Goal of the exercise
Please recast the material below, starting at the line that contains "Task: Select the briefcase" and ending at the line that contains "[x=1036, y=318]" (both lines included), as a Markdown table with the columns Row and Entry. Number each row and leave out any blank lines.

───── Supplied information ─────

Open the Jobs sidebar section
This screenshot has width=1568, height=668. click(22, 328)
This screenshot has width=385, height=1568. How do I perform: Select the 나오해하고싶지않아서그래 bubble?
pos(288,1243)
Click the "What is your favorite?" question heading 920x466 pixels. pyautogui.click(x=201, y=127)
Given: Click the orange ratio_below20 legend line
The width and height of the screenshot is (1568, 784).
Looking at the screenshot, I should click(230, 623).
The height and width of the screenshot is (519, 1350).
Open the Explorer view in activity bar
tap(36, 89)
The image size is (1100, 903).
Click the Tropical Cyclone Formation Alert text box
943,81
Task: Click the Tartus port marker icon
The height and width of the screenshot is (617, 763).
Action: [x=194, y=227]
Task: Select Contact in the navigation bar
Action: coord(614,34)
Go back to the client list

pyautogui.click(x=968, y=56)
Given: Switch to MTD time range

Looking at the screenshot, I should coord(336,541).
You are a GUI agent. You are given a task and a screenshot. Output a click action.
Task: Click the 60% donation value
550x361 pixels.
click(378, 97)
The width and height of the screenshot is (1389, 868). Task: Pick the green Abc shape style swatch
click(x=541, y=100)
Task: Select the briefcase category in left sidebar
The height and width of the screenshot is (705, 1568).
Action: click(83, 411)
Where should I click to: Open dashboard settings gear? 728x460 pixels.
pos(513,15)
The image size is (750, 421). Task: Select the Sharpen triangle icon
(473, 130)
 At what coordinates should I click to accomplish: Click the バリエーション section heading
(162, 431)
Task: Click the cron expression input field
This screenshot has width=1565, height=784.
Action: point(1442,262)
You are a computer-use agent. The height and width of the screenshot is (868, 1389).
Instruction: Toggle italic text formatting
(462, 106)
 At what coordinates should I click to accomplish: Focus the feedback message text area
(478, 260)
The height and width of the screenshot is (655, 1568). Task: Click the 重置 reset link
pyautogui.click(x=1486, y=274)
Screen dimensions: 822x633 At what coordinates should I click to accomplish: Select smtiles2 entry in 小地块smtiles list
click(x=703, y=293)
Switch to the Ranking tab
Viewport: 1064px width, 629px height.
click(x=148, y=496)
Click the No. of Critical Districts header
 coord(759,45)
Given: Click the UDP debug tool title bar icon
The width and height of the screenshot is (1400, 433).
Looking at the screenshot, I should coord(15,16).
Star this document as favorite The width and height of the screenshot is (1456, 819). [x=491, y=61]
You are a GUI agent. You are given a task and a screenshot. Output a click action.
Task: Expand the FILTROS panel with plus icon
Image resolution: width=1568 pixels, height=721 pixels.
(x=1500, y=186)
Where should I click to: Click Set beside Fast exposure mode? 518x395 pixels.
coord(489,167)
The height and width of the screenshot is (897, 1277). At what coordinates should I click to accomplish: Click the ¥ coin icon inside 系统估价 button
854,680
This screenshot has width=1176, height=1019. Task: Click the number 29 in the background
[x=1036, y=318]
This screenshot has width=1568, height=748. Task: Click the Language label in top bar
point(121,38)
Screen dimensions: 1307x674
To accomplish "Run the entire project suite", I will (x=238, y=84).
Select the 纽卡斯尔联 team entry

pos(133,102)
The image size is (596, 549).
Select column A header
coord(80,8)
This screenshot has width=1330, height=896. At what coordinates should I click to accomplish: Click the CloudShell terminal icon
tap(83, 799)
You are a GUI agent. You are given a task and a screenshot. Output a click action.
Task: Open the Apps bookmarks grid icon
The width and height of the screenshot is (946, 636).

─────

The response
| Row | Entry |
|---|---|
| 1 | Task: Select the briefcase category in left sidebar |
| 2 | The height and width of the screenshot is (705, 1568). |
| 3 | Action: click(83, 411) |
| 4 | Where should I click to: Open dashboard settings gear? 728x460 pixels. |
| 5 | pos(513,15) |
| 6 | The image size is (750, 421). Task: Select the Sharpen triangle icon |
| 7 | (473, 130) |
| 8 |  At what coordinates should I click to accomplish: Click the バリエーション section heading |
| 9 | (162, 431) |
| 10 | Task: Click the cron expression input field |
| 11 | This screenshot has width=1565, height=784. |
| 12 | Action: point(1442,262) |
| 13 | You are a computer-use agent. The height and width of the screenshot is (868, 1389). |
| 14 | Instruction: Toggle italic text formatting |
| 15 | (462, 106) |
| 16 |  At what coordinates should I click to accomplish: Focus the feedback message text area |
| 17 | (478, 260) |
| 18 | The height and width of the screenshot is (655, 1568). Task: Click the 重置 reset link |
| 19 | pyautogui.click(x=1486, y=274) |
| 20 | Screen dimensions: 822x633 At what coordinates should I click to accomplish: Select smtiles2 entry in 小地块smtiles list |
| 21 | click(x=703, y=293) |
| 22 | Switch to the Ranking tab |
| 23 | Viewport: 1064px width, 629px height. |
| 24 | click(x=148, y=496) |
| 25 | Click the No. of Critical Districts header |
| 26 |  coord(759,45) |
| 27 | Given: Click the UDP debug tool title bar icon |
| 28 | The width and height of the screenshot is (1400, 433). |
| 29 | Looking at the screenshot, I should coord(15,16). |
| 30 | Star this document as favorite The width and height of the screenshot is (1456, 819). [x=491, y=61] |
| 31 | You are a GUI agent. You are given a task and a screenshot. Output a click action. |
| 32 | Task: Expand the FILTROS panel with plus icon |
| 33 | Image resolution: width=1568 pixels, height=721 pixels. |
| 34 | (x=1500, y=186) |
| 35 | Where should I click to: Click Set beside Fast exposure mode? 518x395 pixels. |
| 36 | coord(489,167) |
| 37 | The height and width of the screenshot is (897, 1277). At what coordinates should I click to accomplish: Click the ¥ coin icon inside 系统估价 button |
| 38 | 854,680 |
| 39 | This screenshot has width=1176, height=1019. Task: Click the number 29 in the background |
| 40 | [x=1036, y=318] |